From the Plancherel theorem I know that: $2\pi\int_{-\infty}^{\infty}f(x)g(x) dx = \int_{-\infty}^{\infty}\frak{F}(f)\frak{F}(g) d\xi $
I need to prove the equality below by using the Plancherel theorem :
$\int_{-\infty}^{\infty}\frac{ab}{(x^2+a^2)(x^2+b^2)} dx = \frac{\pi}{a+b} $ with a, b > 0
What I did :
Let $f(x) = \frac{a}{x^2 +a^2}$ and $g(x) = \frac{b}{x^2 +b^2} $
$\frak{}F(f) = \sqrt{\frac{\pi}{2}}$$e^{-a|\xi|} $
$\frak{}F^{-1}(g) = \sqrt{\frac{\pi}{2}}$$e^{-b|\xi|} $
And now, using the Pancherel theorem, can I say that the following is correct?

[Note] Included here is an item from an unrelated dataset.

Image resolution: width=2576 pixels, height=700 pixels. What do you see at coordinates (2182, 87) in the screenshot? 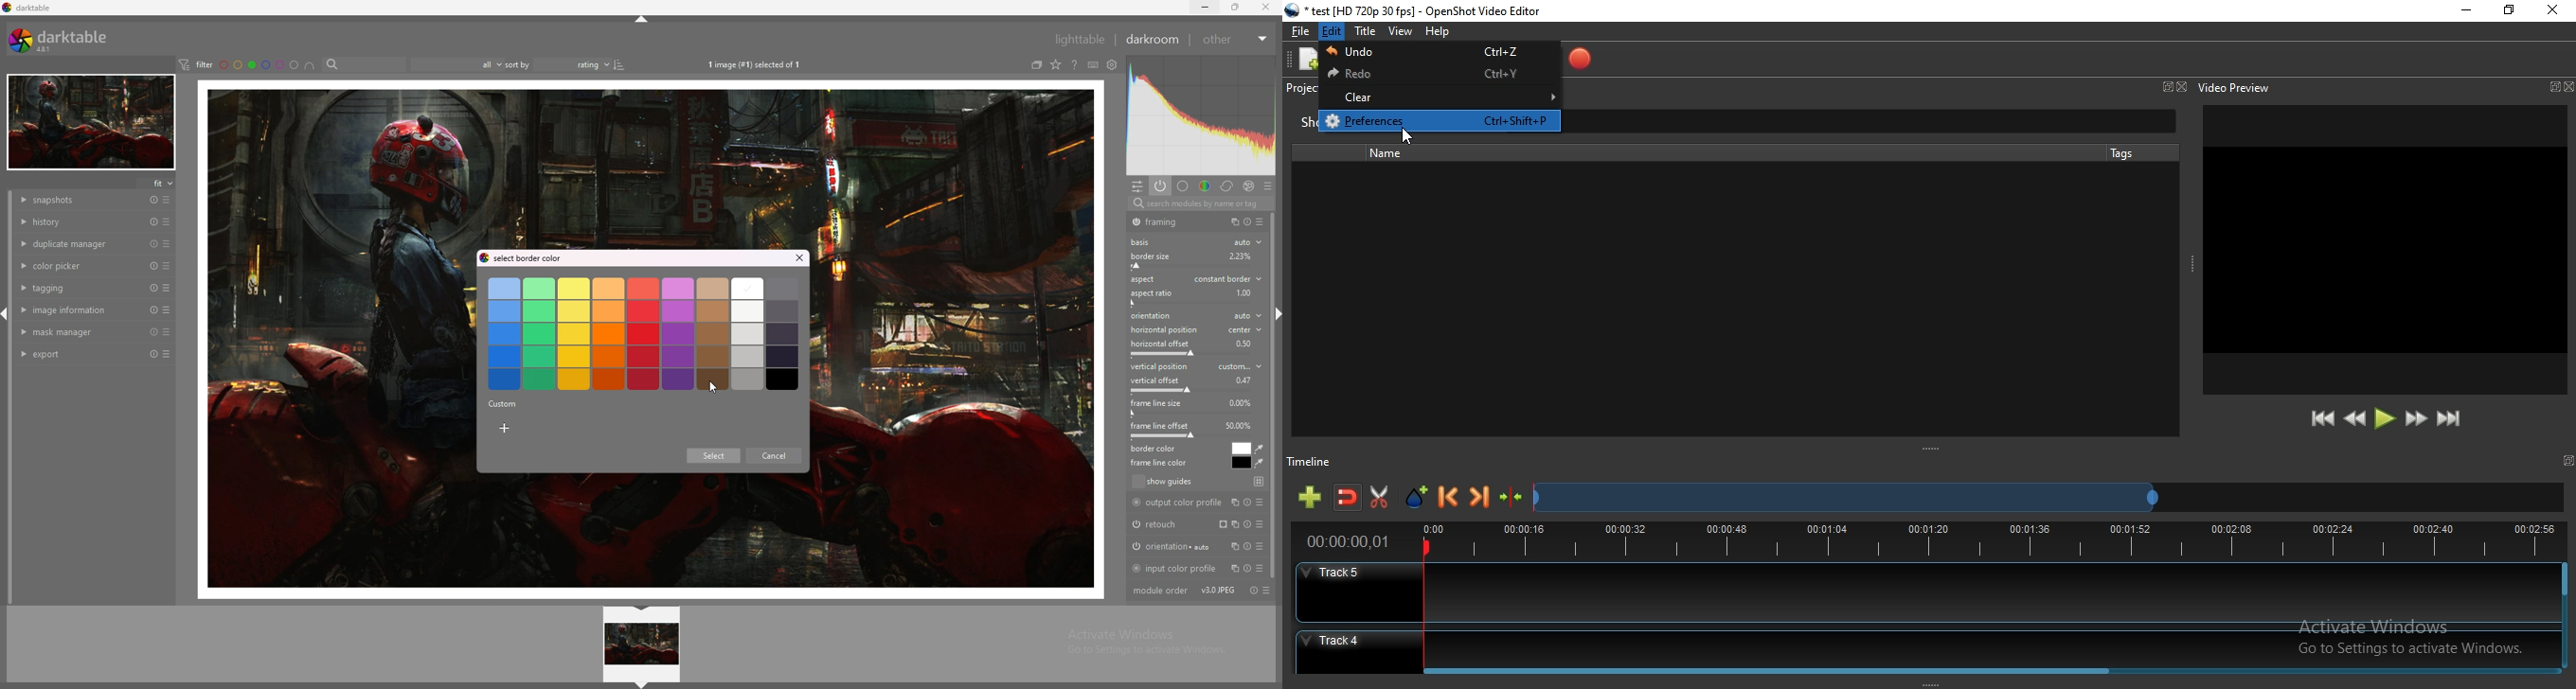
I see `Close` at bounding box center [2182, 87].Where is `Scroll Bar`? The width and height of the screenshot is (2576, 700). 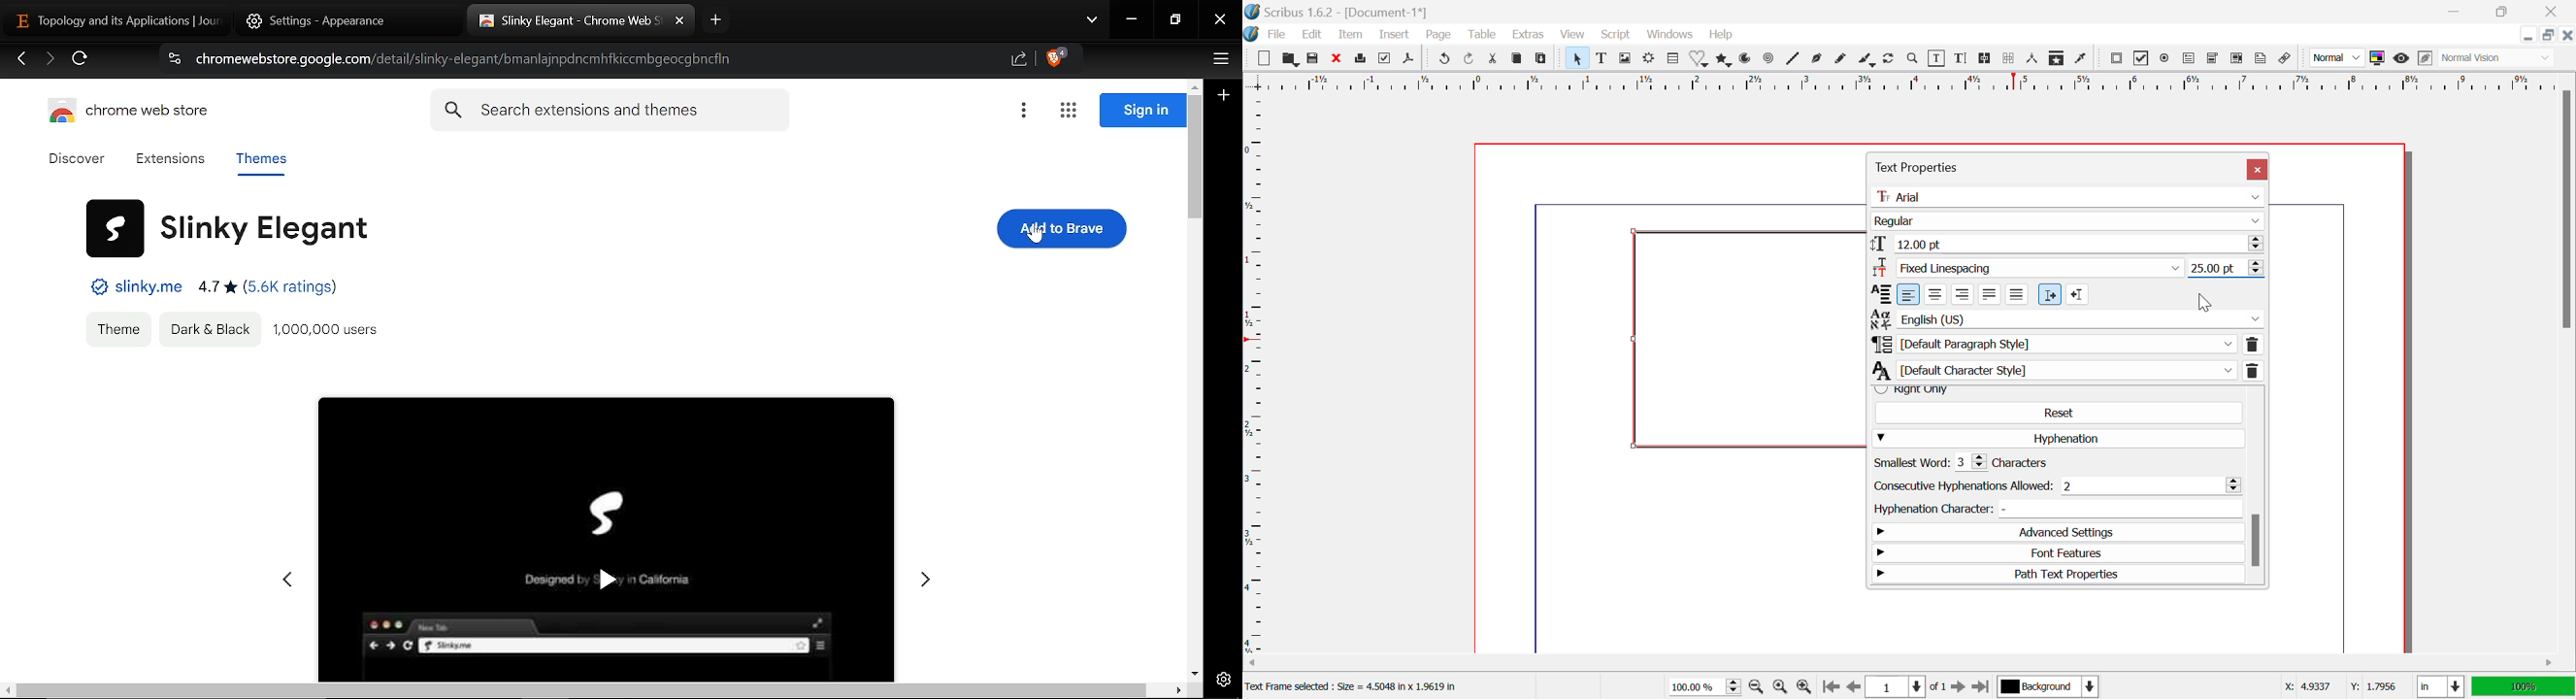
Scroll Bar is located at coordinates (2256, 487).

$2\pi\int_{-\infty}^{\infty}\frac{ab}{(x^2+a^2)(x^2+b^2)} dx = \int_{-\infty}^{\infty}\sqrt{\frac{\pi}{2}}$$e^{-a|\xi|} \sqrt{\frac{\pi}{2}}$$e^{-b|\xi|} d\xi = \frac{\pi}{2}\int_{-\infty}^{\infty}e^{(-a-b)|\xi|} d\xi $
if it is correct, then i get the right answer.

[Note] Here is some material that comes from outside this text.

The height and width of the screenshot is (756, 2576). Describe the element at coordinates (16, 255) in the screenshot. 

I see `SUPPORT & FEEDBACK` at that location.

What troubles my mind is that it implies that:
$2\pi\int_{-\infty}^{\infty}\frac{ab}{(x^2+a^2)(x^2+b^2)} dx = \frac{\pi}{a+b} = \int_{-\infty}^{\infty}\frac{ab}{(x^2+a^2)(x^2+b^2)} dx$
then it gets insane and:
$2\pi \frac{\pi}{a+b} = \frac{\pi}{a+b} $
therefore: $\pi = \frac{1}{2} $
Why do i get $\frac{\pi}{a+b}$ calculating the right side integral from the Plancherel Theorem but it still looks like it isn't the right answer?